Problem description:
The range runs from the line containing "Instruction: Click the" through the last line of the material below; retype it exactly, leaving out the pictures.

Dataset:
%%

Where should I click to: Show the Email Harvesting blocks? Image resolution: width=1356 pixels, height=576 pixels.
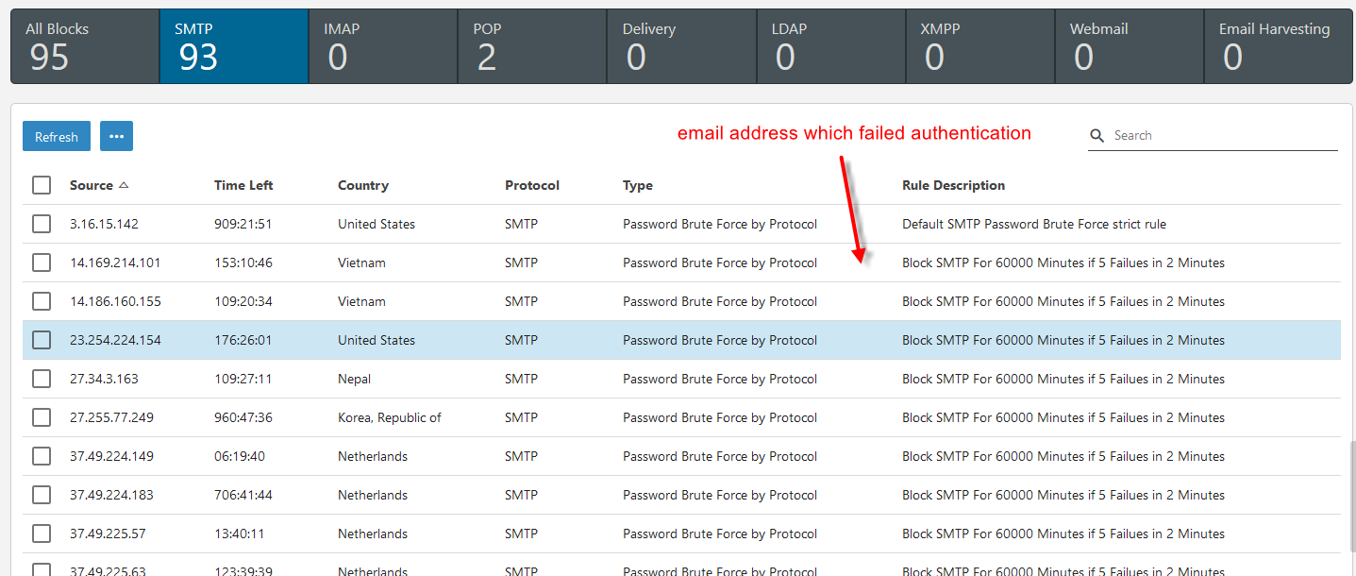(x=1278, y=46)
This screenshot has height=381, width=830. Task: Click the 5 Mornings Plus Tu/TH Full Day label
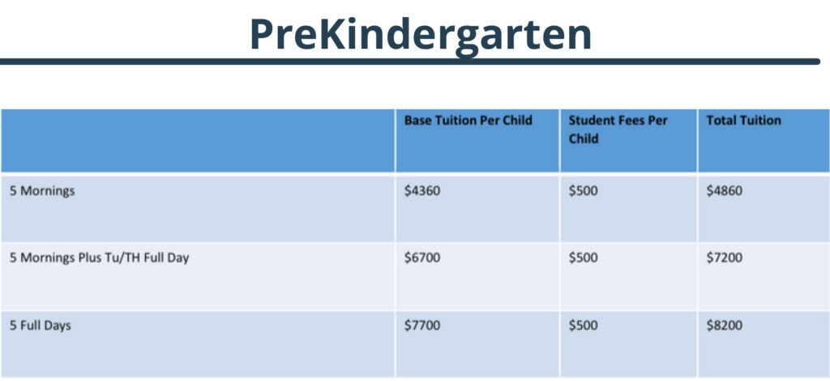(x=99, y=259)
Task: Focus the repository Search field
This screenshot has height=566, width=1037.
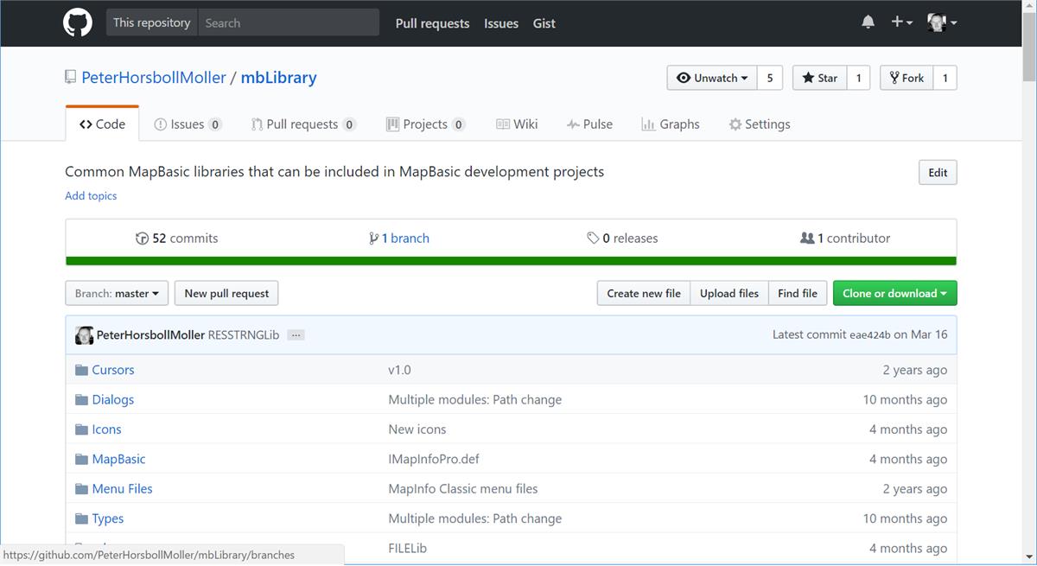Action: tap(289, 23)
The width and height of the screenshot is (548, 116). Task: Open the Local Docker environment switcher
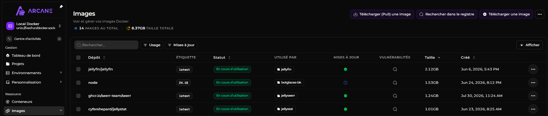coord(34,26)
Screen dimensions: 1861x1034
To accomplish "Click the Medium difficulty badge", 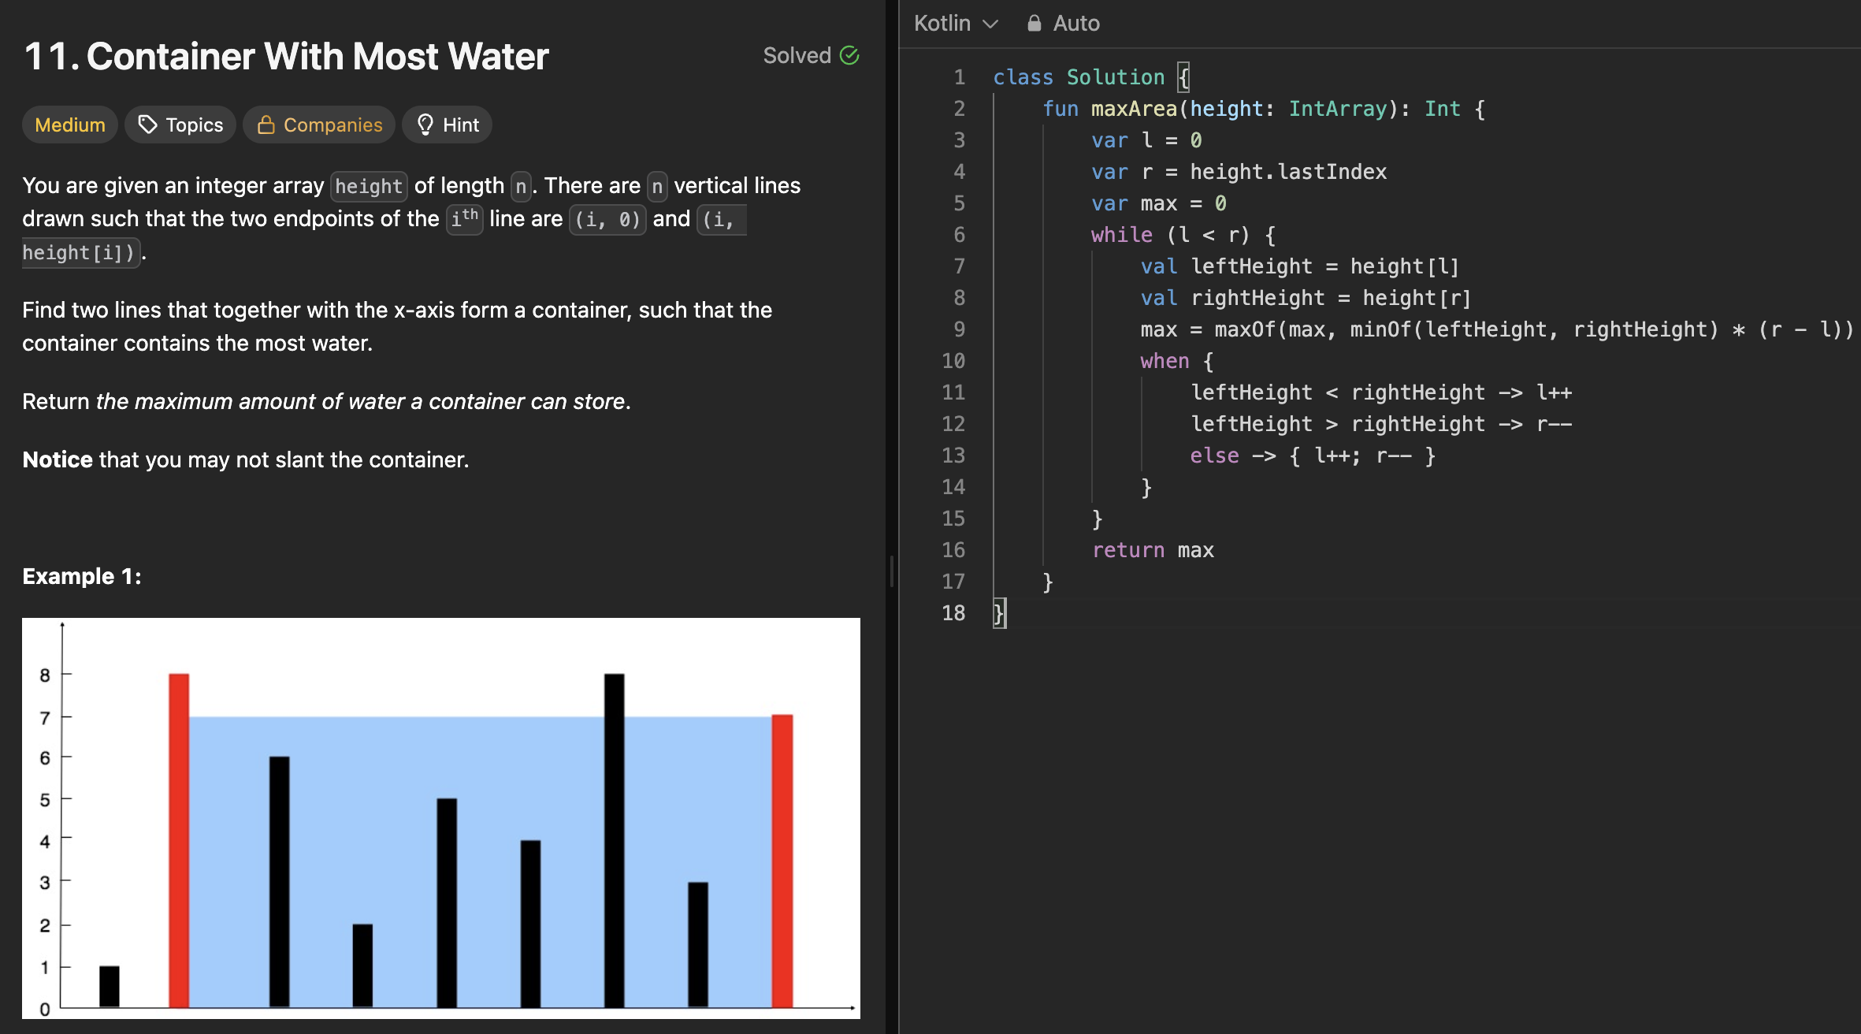I will [x=70, y=125].
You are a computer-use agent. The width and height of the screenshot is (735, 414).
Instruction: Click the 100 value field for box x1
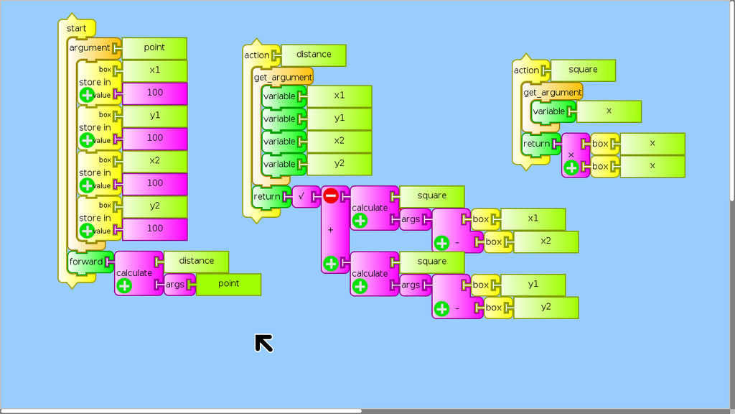[x=155, y=93]
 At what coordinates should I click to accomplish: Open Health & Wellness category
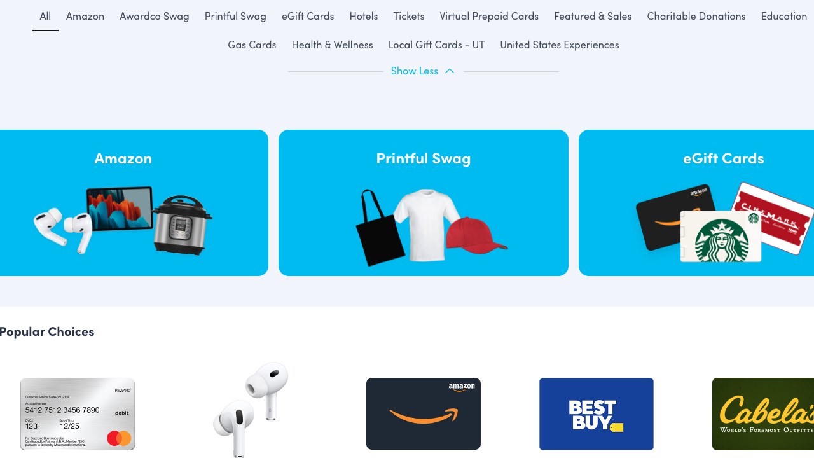point(332,45)

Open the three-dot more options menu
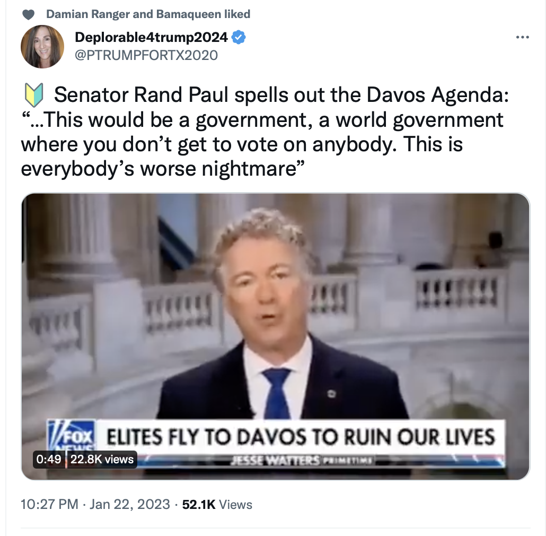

%%

Worked solution:
Instruction: Click the 100 value field for box x1
[x=155, y=93]
 At what coordinates should I click to accomplish: Open Health & Wellness category
point(332,45)

Open the three-dot more options menu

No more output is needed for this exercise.